───── INFORMATION

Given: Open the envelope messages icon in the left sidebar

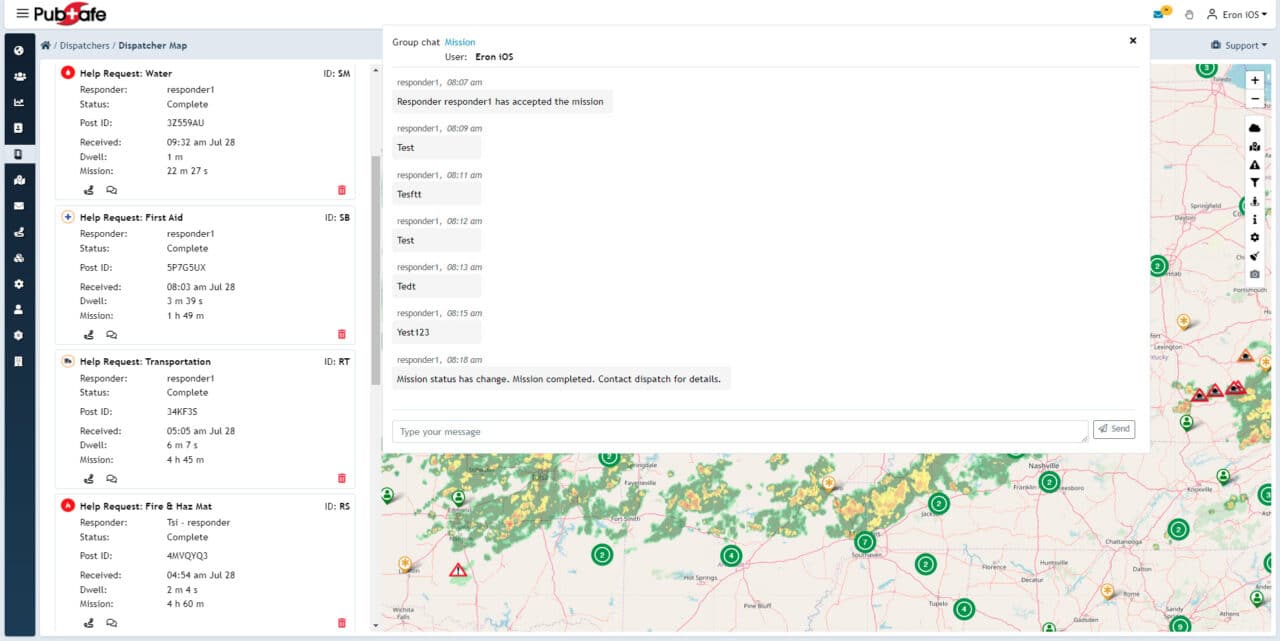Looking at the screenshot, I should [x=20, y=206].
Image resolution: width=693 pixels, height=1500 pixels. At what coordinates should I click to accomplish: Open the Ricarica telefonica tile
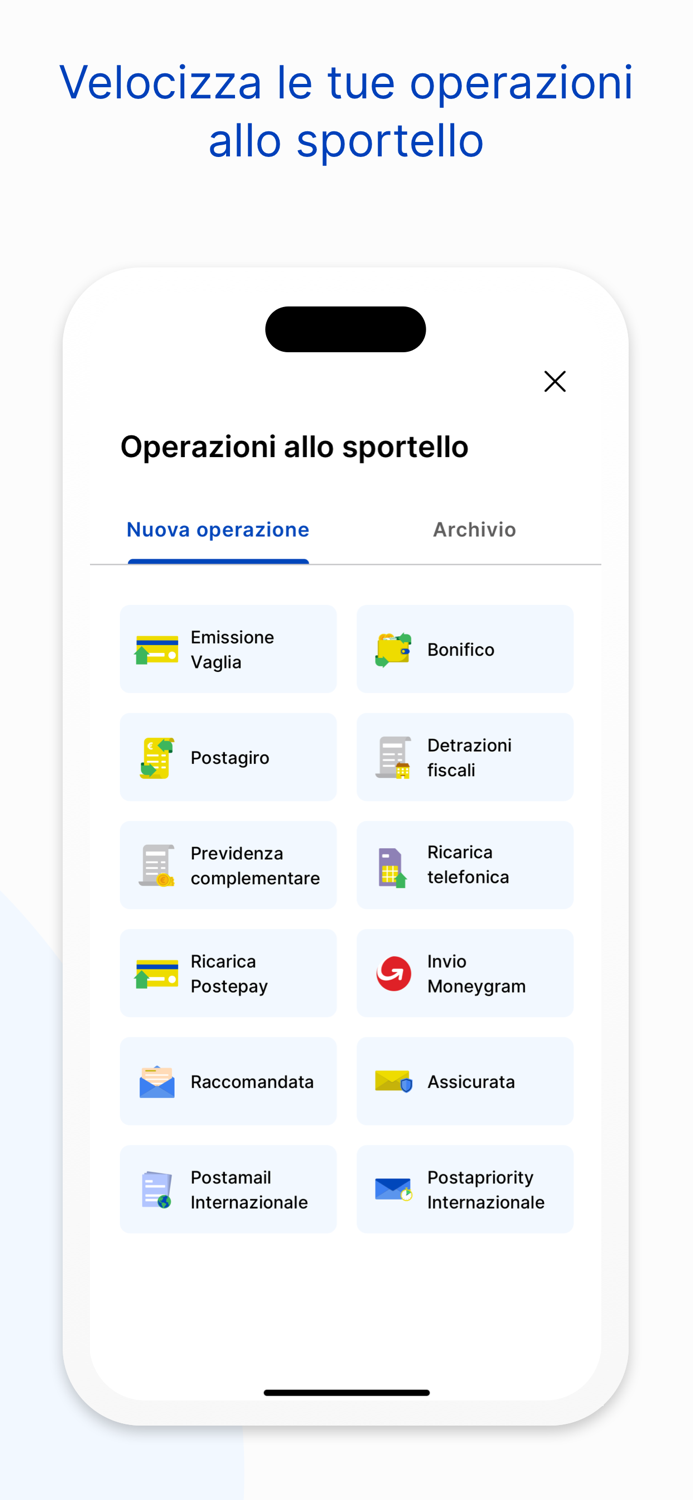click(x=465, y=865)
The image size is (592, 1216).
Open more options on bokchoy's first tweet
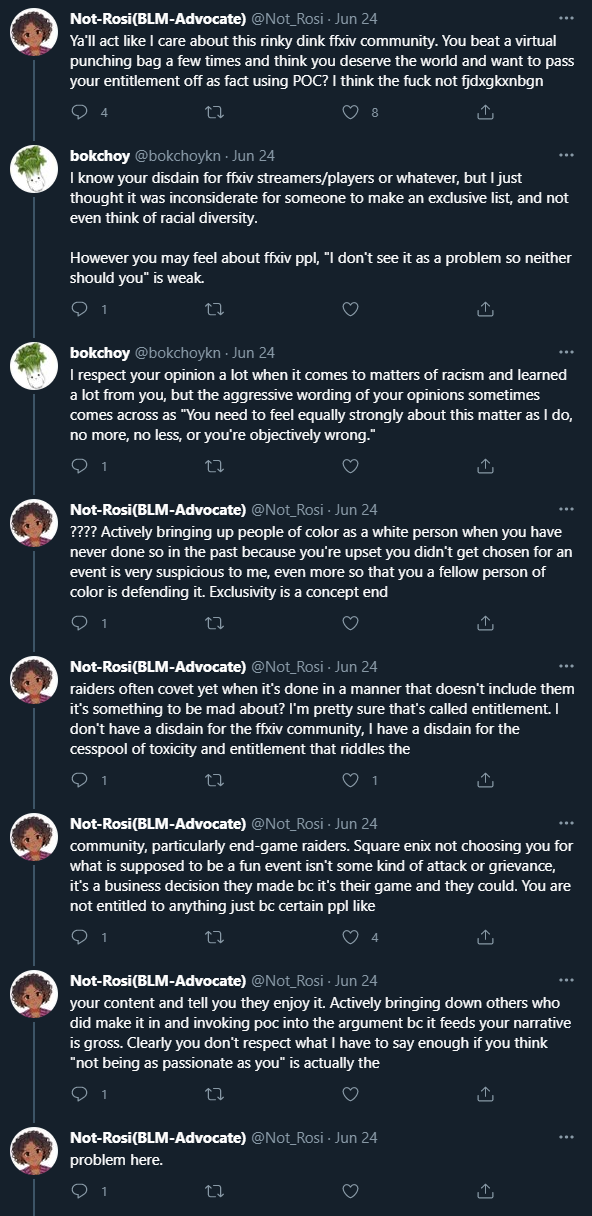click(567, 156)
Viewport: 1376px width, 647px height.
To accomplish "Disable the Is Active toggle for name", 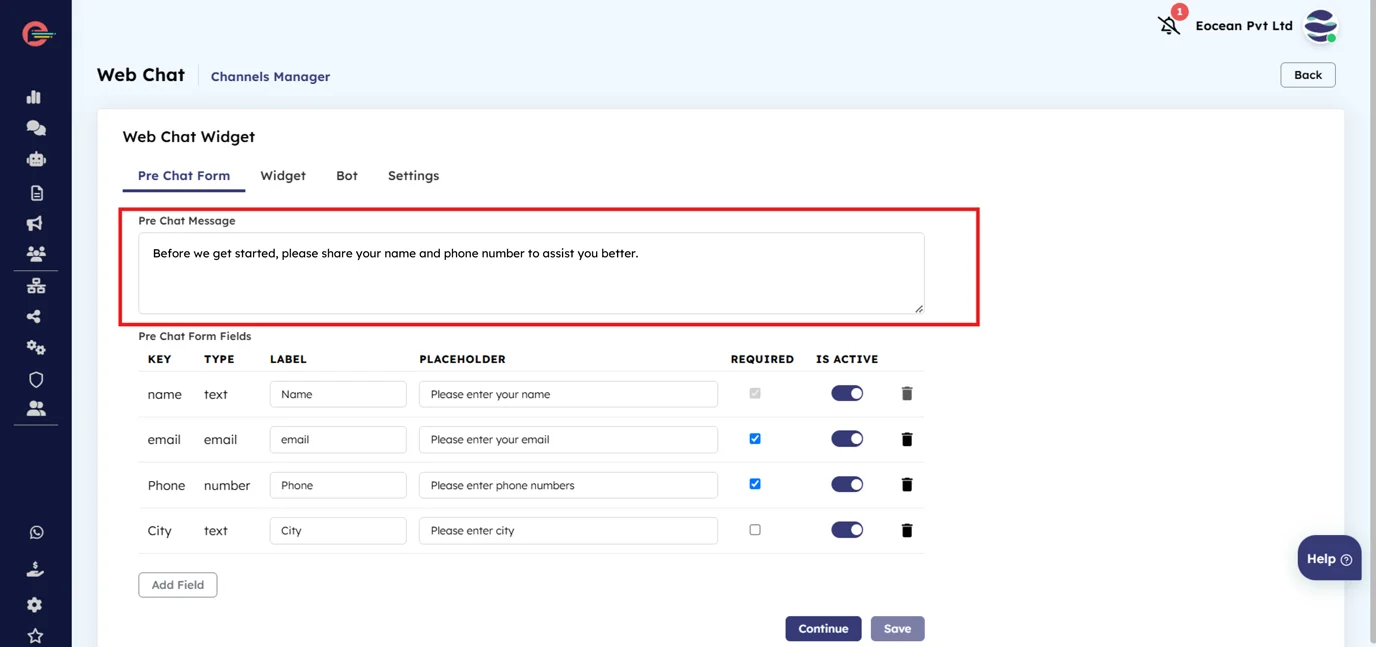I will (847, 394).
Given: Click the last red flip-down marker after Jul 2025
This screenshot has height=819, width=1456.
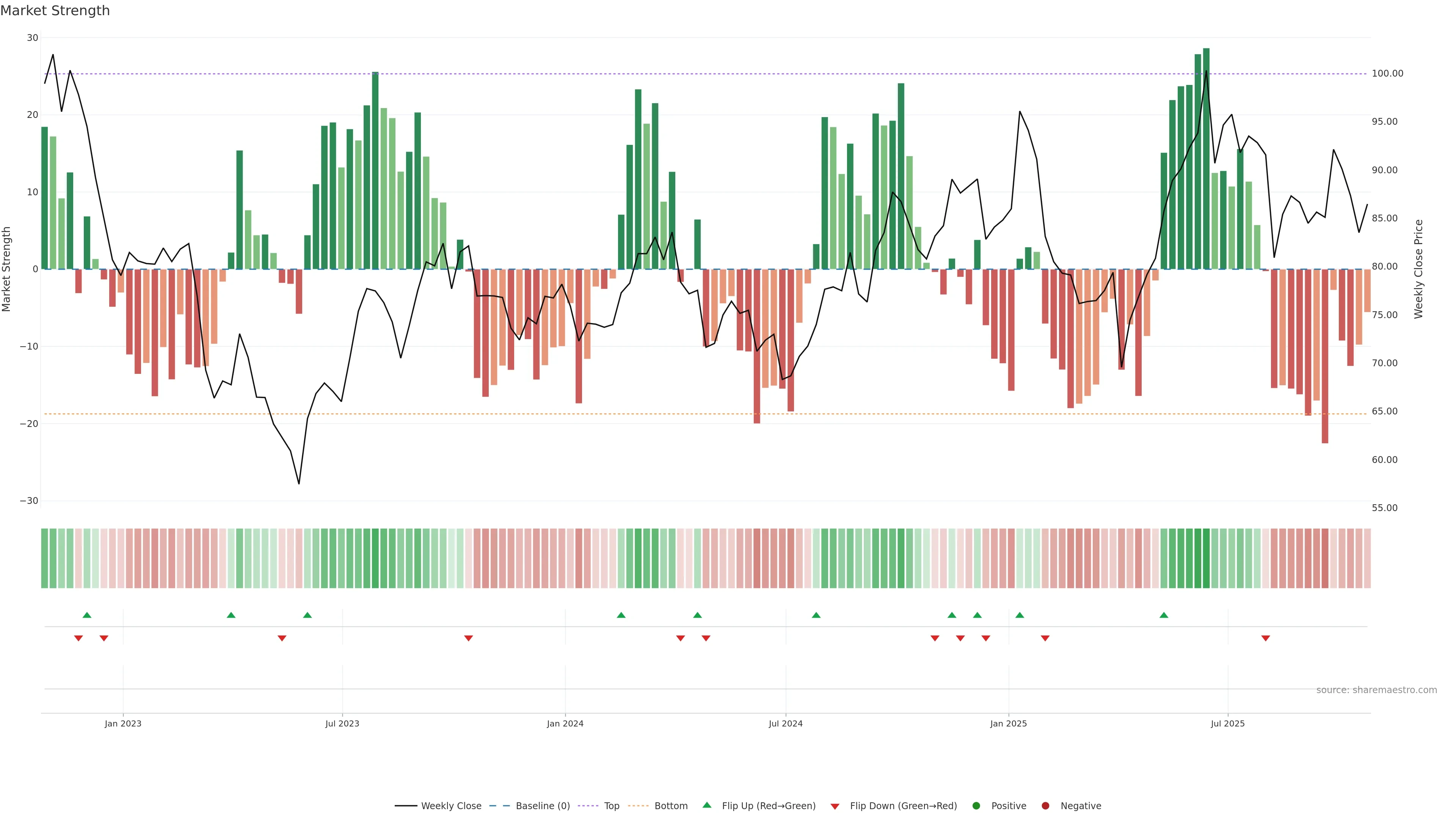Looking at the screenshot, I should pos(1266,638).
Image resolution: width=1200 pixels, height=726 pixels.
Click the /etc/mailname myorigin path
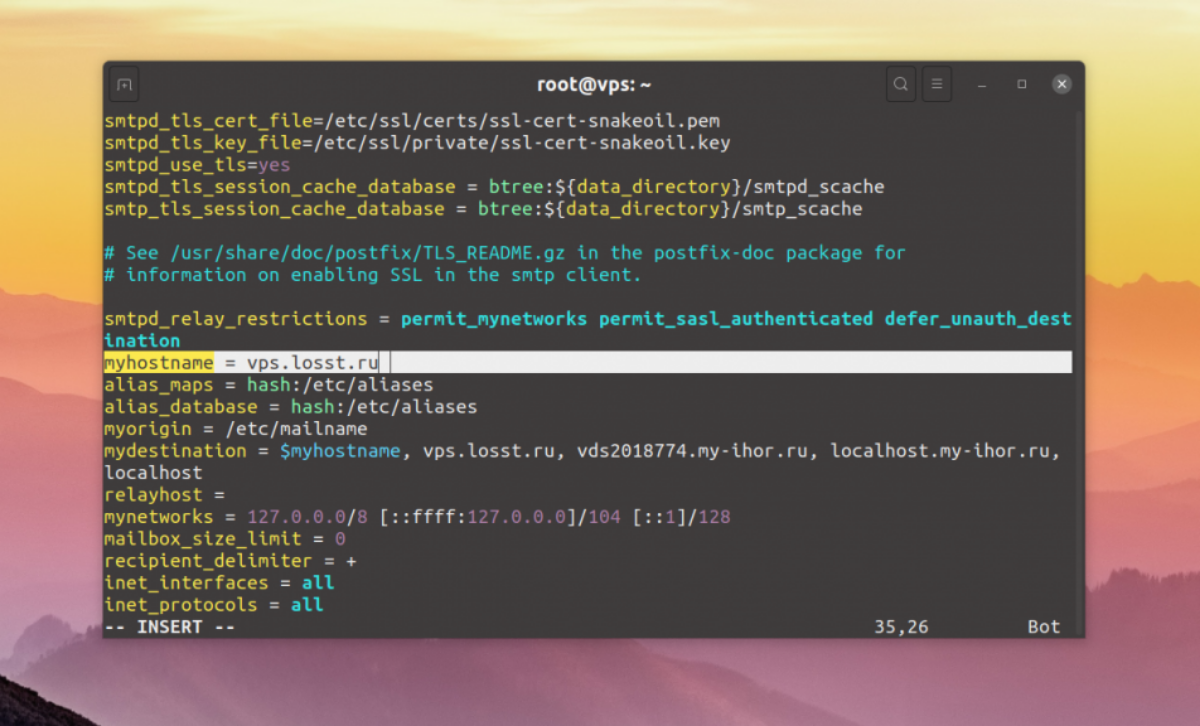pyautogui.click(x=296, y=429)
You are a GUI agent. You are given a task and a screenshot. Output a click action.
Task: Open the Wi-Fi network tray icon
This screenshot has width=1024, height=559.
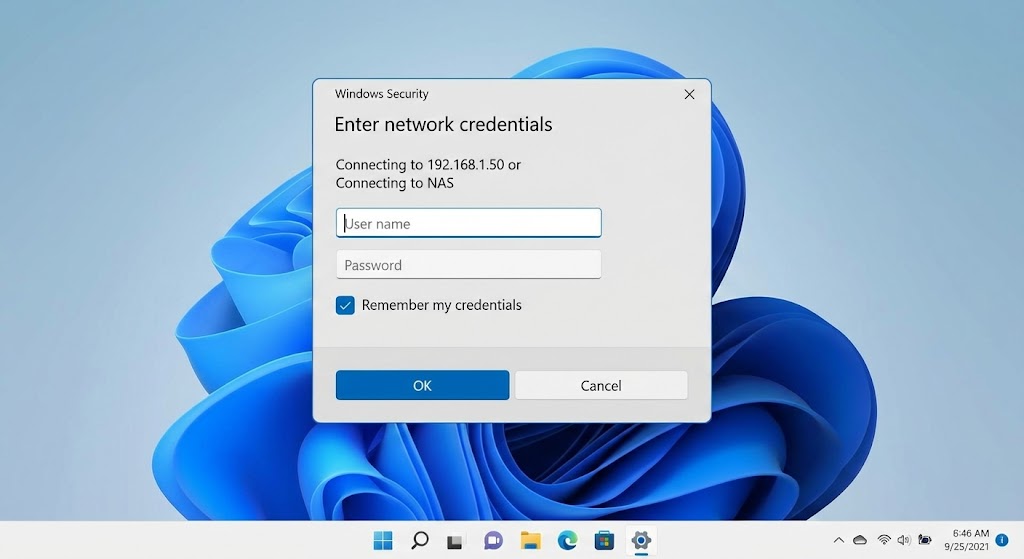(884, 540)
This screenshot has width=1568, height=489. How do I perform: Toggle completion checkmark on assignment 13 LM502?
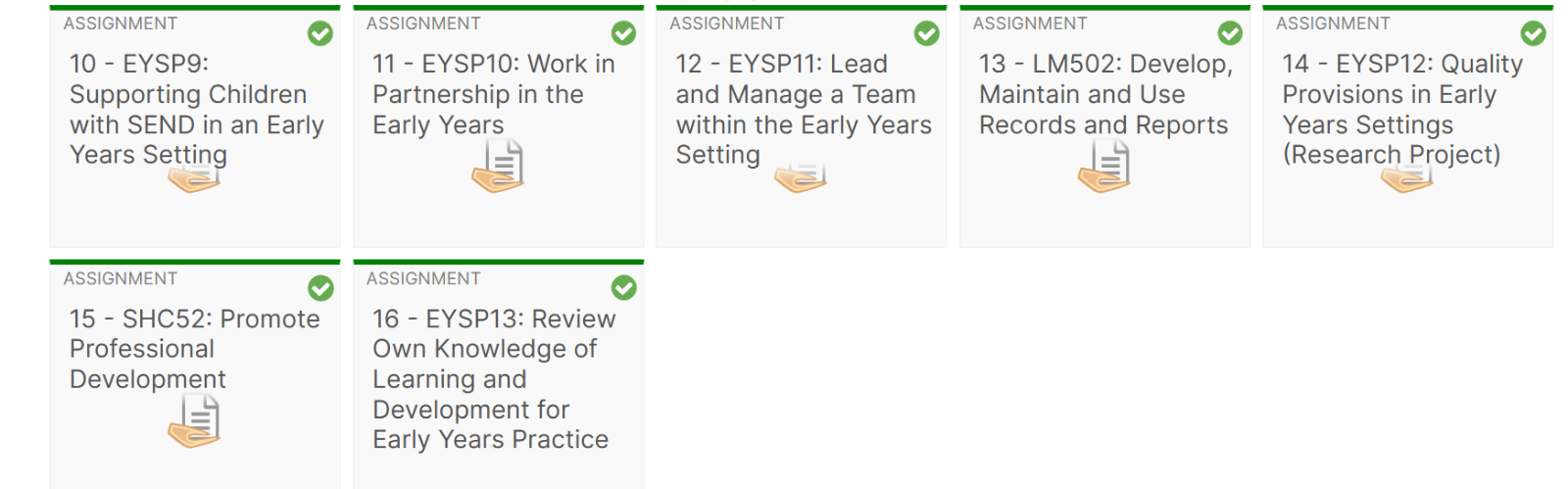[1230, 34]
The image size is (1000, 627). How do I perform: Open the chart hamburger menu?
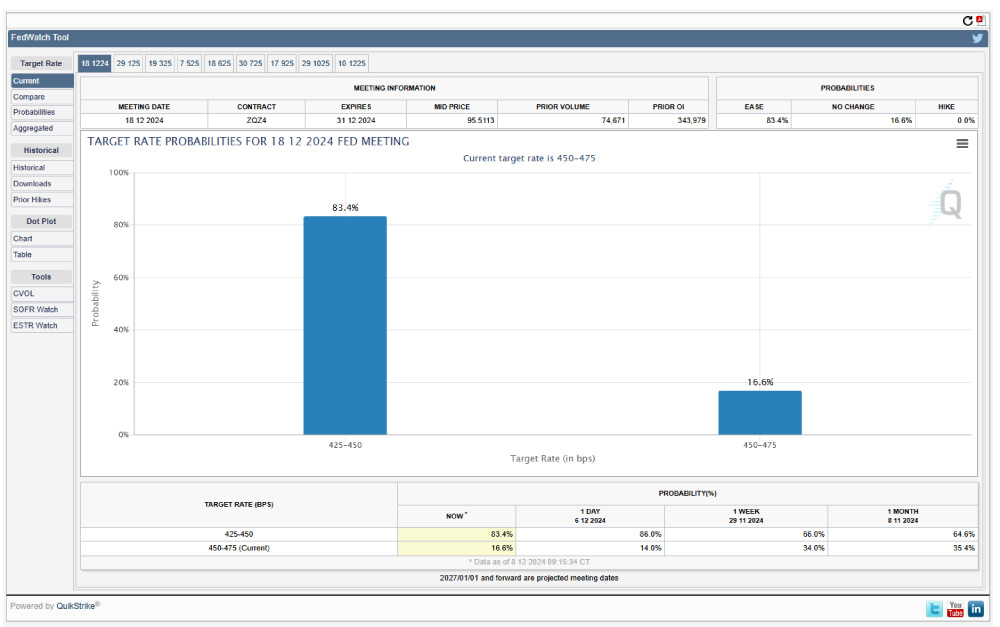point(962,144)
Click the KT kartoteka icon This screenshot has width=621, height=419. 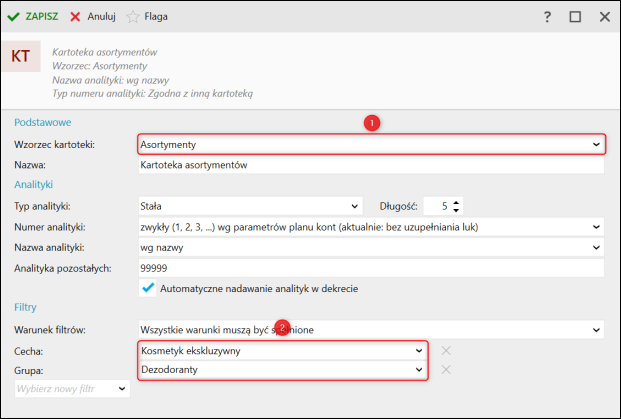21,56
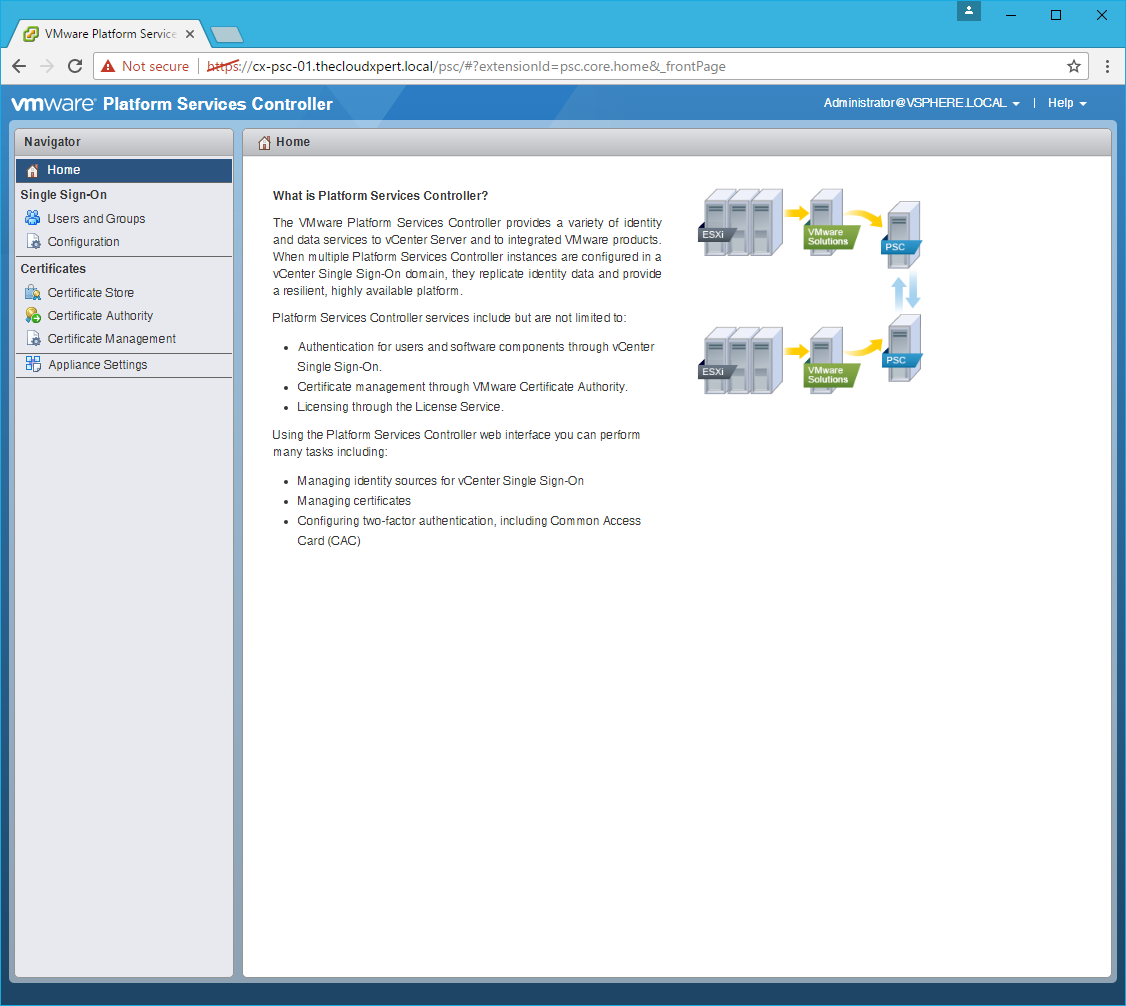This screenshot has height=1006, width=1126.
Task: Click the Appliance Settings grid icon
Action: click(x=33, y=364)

──────────

_EXERCISE DETAILS_
Above are entries with pictures among them. Write out exactly the lines from the one containing "This screenshot has height=819, width=1456." through the one containing "Task: Open the Wi-Fi network tray icon", ends included, and leave those pictures out.

_SOLVED PROBLEM_
This screenshot has height=819, width=1456.
Looking at the screenshot, I should pos(1266,638).
Image resolution: width=1200 pixels, height=726 pixels.
Click the /etc/mailname myorigin path
pyautogui.click(x=296, y=429)
You are a GUI agent. You are given a task and a screenshot. Output a click action.
Task: Open the Wi-Fi network tray icon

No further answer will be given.